What is needed:
From the listing below, list each line that contains the word "green".

Records provided:
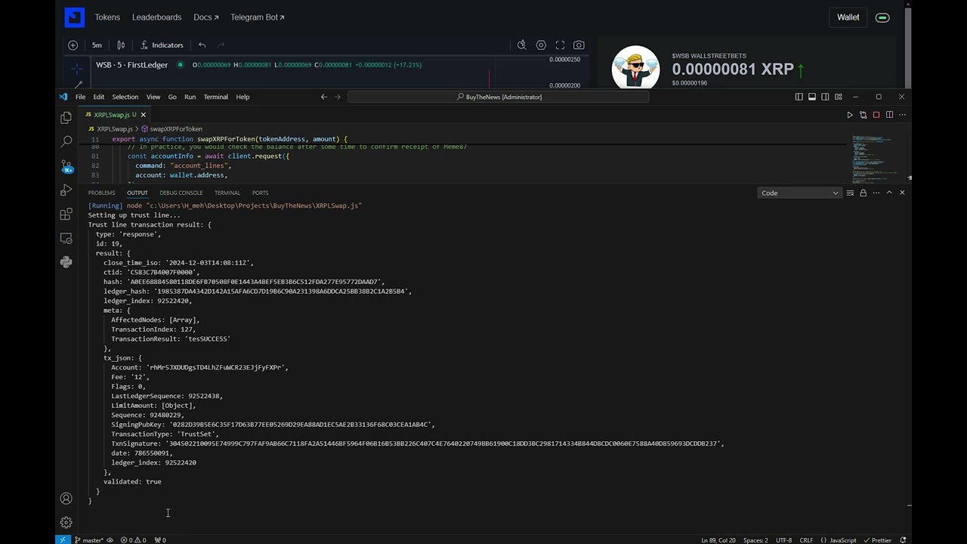The width and height of the screenshot is (967, 544).
Task: Select the Run and Debug icon
Action: pyautogui.click(x=66, y=190)

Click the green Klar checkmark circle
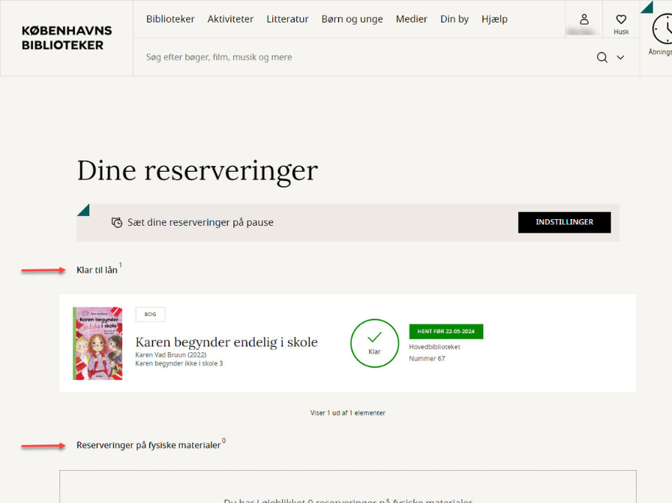374,343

Worked solution:
Click the green Klar checkmark circle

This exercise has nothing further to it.